PROVIDED TEXT:
--------------------

MIME-Version: 1.0
In-Reply-To: <149547014649.10599.12025037906646164347.stgit@warthog.procyon.org.uk>
References: <149547014649.10599.12025037906646164347.stgit@warthog.procyon.org.uk>
From: Jessica Frazelle <me@jessfraz.com>
Date: Mon, 22 May 2017 18:11:46 +0100
Message-ID: <CAEk6tEyjk4=rHfsJUZ7dYPpdSa-=QX6QAm8ni8-ySpHmjUMwTg@mail.gmail.com>
Subject: Re: [RFC][PATCH 0/9] Make containers kernel objects
To: David Howells <dhowells@redhat.com>
Cc: trondmy@primarydata.com, mszeredi@redhat.com,
        linux-nfs@vger.kernel.org, jlayton@redhat.com,
        linux-kernel@vger.kernel.org, viro@zeniv.linux.org.uk,
        linux-fsdevel@vger.kernel.org, cgroups@vger.kernel.org,
        ebiederm@xmission.com
Content-Type: text/plain; charset="UTF-8"
Sender: linux-nfs-owner@vger.kernel.org

This is interesting...

Adding a container object seems a bit odd to me because there are so
many different ways to make containers, aka not all namespaces are
always used as well as not all cgroups, various LSM objects sometimes
apply, mounts blah blah blah. The OCI spec was made to cover all these
things so why a kernel object? I don't exactly see a future where the
container runtimes convert to this unless it covers all the same mods
as the mods in the OCI spec, not saying it needs to abide by the spec,
just saying it should allow all the same things. Which really just
seems, imo, like a pain for the kernel to have to maintain.

On Mon, May 22, 2017 at 5:22 PM, David Howells <dhowells@redhat.com> wrote:
>
> Here are a set of patches to define a container object for the kernel and
> to provide some methods to create and manipulate them.
>
> The reason I think this is necessary is that the kernel has no idea how to
> direct upcalls to what userspace considers to be a container - current
> Linux practice appears to make a "container" just an arbitrarily chosen
> junction of namespaces, control groups and files, which may be changed
> individually within the "container".
>
> The kernel upcall mechanism then needs to decide which set of namespaces,
> etc., it must exec the appropriate upcall program.  Examples of this
> include:
>
>  (1) The DNS resolver.  The DNS cache in the kernel should probably be
>      per-network namespace, but in userspace the program, its libraries and
>      its config data are associated with a mount tree and a user namespace
>      and it gets run in a particular pid namespace.

--------------------

PROBLEM DETAILS: Please carry on the mailing-list message about making containers kernel objects, starting right after its last line. The material that follows has no connection to the mailing-list message about making containers kernel objects.

DATA BLOCK:
--------------------

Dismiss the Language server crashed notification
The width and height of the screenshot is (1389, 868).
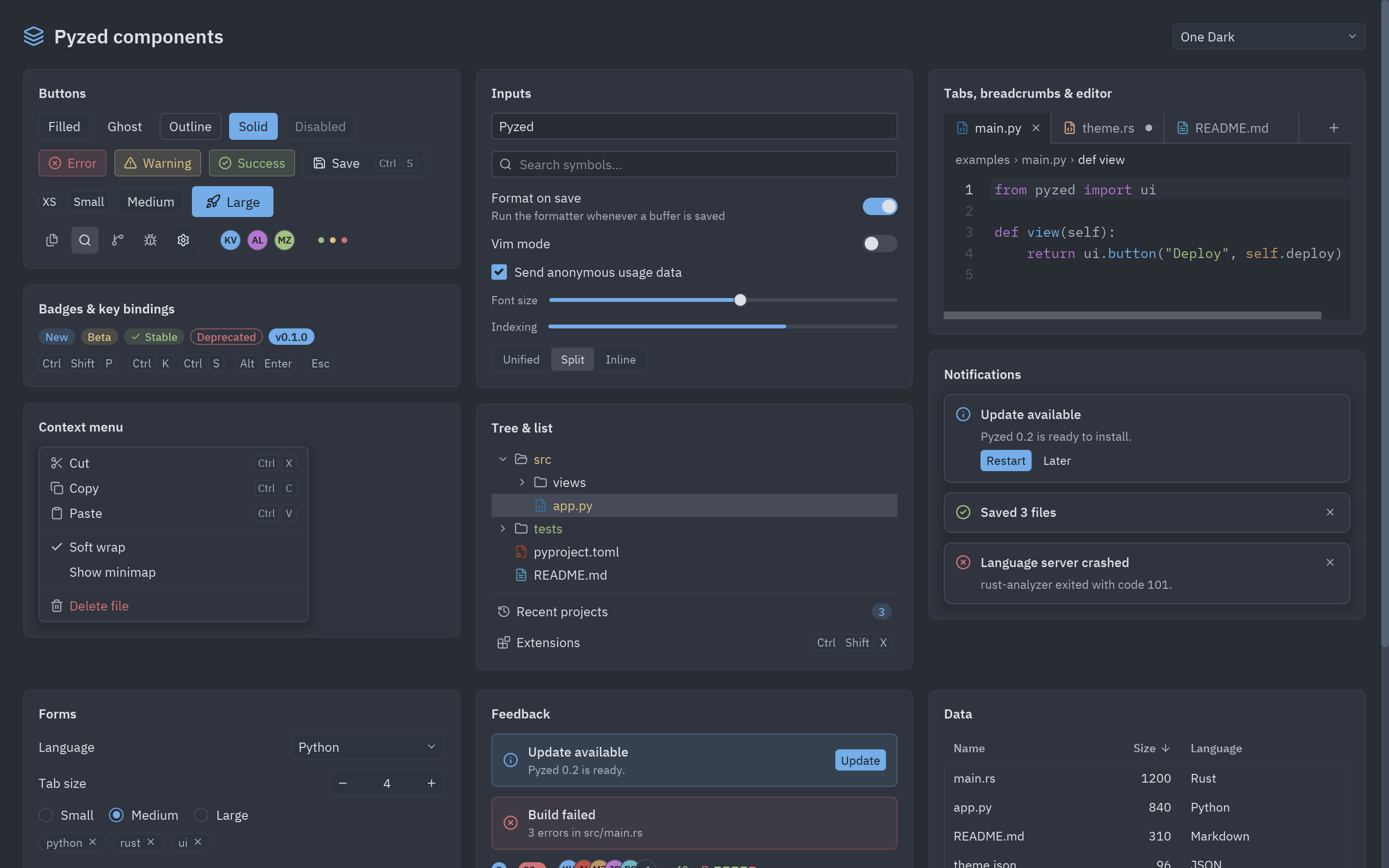(1330, 563)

--------------------

EXPECTED ANSWER:
>
>  (2) NFS ID mapper.  The NFS ID mapping cache should also probably be
>      per-network namespace.
>
>  (3) nfsdcltrack.  A way for NFSD to access stable storage for tracking
>      of persistent state.  Again, network-namespace dependent, but also
>      perhaps mount-namespace dependent.
>
>  (4) General request-key upcalls.  Not particularly namespace dependent,
>      apart from keyrings being somewhat governed by the user namespace and
>      the upcall being configured by the mount namespace.

Can't these all become namespace-aware without adding the notion of a
"container" to the kernel.

>
> These patches are built on top of the mount context patchset so that
> namespaces can be properly propagated over submounts/automounts.
>
> These patches implement a container object that holds the following things:
>
>  (1) Namespaces.
>
>  (2) A root directory.
>
>  (3) A set of processes, including a designated 'init' process.
>
>  (4) The creator's credentials, including ownership.
>
>  (5) A place to hang security for the container, allowing policies to be
>      set per-container.
>
> I also want to add:
>
>  (6) Control groups.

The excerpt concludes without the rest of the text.